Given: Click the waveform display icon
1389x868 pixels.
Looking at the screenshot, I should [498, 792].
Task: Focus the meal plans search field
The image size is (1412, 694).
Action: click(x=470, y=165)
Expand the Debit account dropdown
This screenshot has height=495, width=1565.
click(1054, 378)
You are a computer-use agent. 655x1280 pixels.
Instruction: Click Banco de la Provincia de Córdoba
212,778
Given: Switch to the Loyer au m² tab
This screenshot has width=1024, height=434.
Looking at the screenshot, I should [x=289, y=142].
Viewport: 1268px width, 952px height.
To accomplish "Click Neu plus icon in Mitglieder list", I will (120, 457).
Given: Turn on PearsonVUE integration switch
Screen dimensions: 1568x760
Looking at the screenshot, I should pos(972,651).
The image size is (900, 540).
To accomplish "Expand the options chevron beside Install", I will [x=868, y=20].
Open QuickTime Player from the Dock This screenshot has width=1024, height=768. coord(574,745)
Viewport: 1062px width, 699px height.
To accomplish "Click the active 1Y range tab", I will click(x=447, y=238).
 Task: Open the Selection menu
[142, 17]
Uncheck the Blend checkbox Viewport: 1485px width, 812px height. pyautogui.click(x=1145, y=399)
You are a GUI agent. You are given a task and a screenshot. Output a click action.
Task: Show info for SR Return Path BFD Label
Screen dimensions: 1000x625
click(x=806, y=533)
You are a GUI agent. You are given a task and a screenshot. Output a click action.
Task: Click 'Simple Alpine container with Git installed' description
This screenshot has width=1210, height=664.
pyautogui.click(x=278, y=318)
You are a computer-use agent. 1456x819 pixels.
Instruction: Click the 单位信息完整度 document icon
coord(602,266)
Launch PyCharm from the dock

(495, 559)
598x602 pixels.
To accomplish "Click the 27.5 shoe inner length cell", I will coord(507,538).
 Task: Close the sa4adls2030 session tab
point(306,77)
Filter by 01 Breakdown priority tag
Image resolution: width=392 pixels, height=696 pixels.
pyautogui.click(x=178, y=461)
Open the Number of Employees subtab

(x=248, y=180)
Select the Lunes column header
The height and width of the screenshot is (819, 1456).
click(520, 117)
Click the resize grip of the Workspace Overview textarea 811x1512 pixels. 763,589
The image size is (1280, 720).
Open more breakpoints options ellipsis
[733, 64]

┄┄┄┄┄┄

Exercise.
Nothing but a number should be given: the count of lines above that include the string "Expand".

Solution below.
2